= Beginning of Section =

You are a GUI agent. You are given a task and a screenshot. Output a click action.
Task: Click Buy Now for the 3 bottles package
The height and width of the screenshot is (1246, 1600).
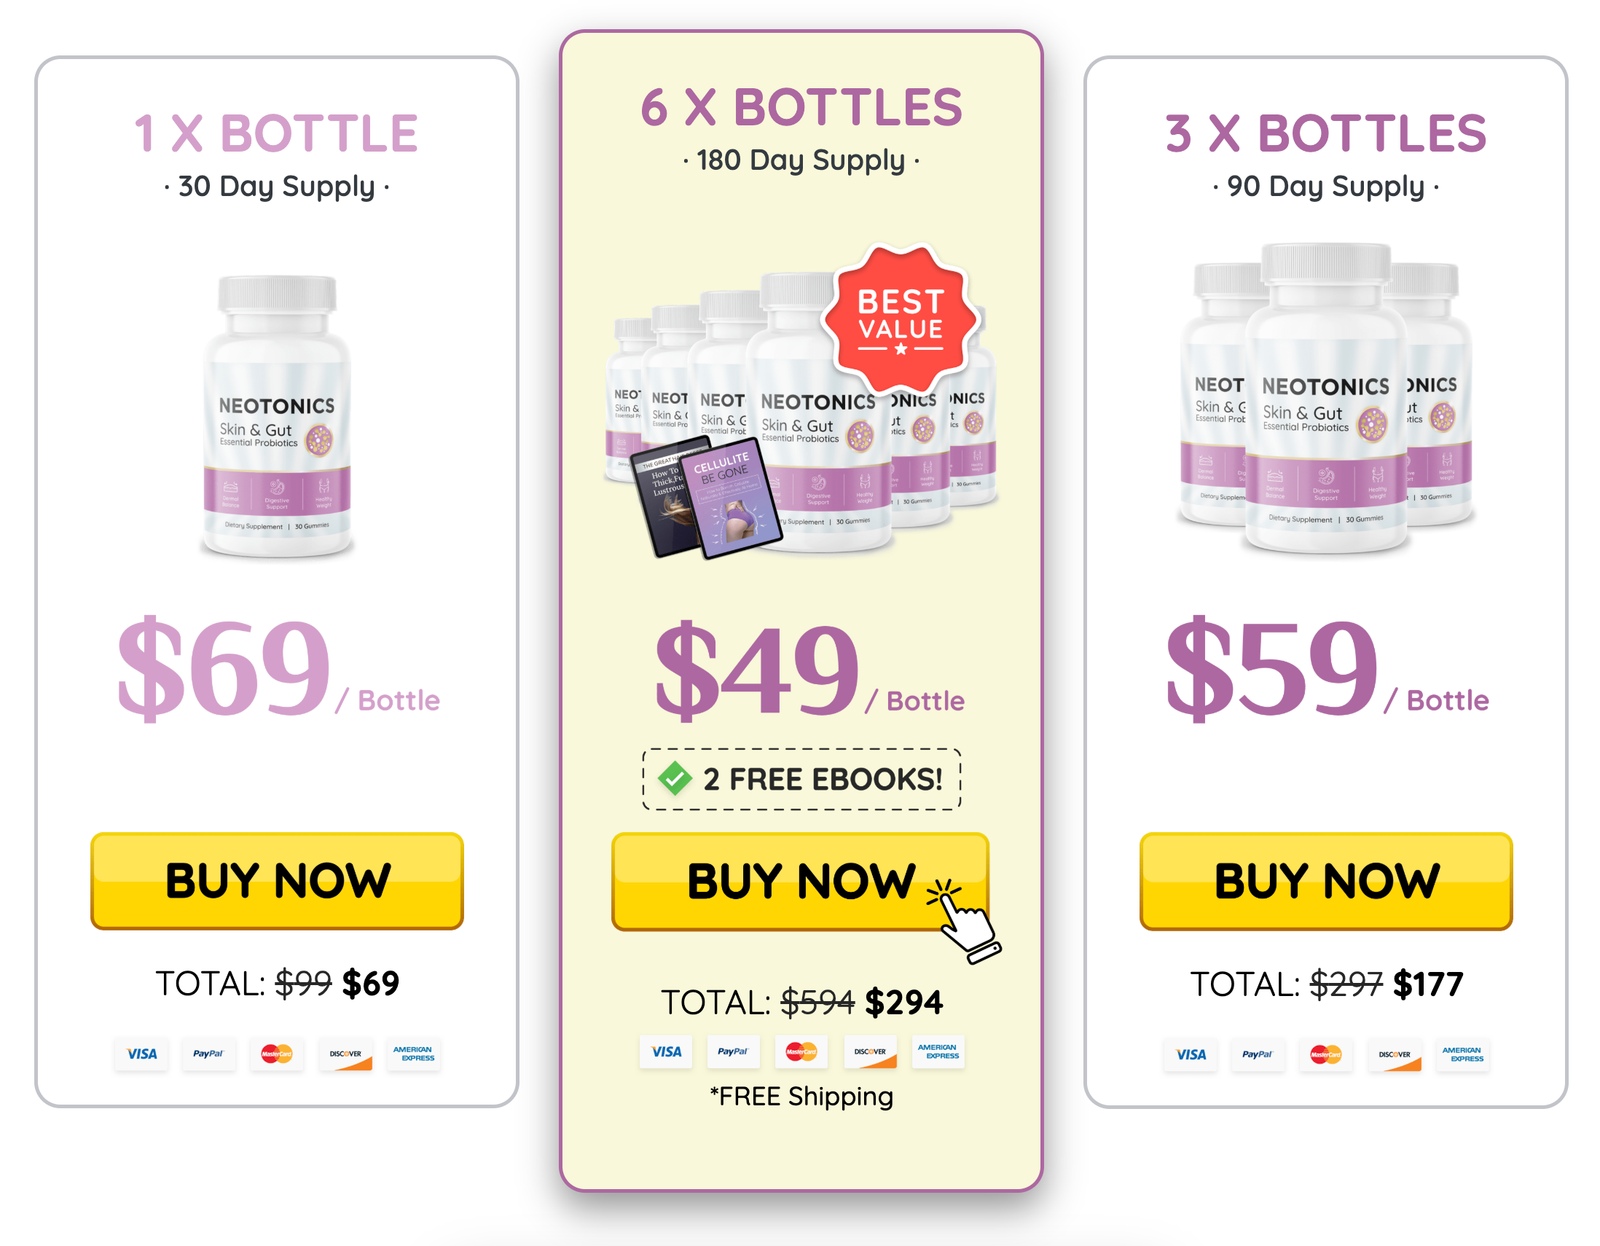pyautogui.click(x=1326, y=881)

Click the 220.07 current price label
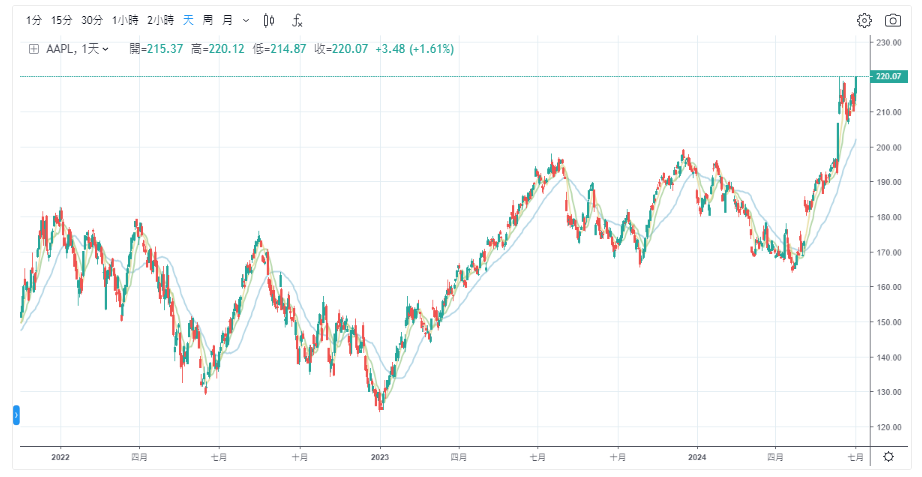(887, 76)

= End of Section =

What is needed is an exact printout of every record above, with the pictures left out.

You are a GUI agent. You are given a task and a screenshot. Output a click action.
Task: Click Buy Now for the 3 bottles package
The height and width of the screenshot is (1246, 1600).
pyautogui.click(x=1326, y=881)

Click the 220.07 current price label
(887, 76)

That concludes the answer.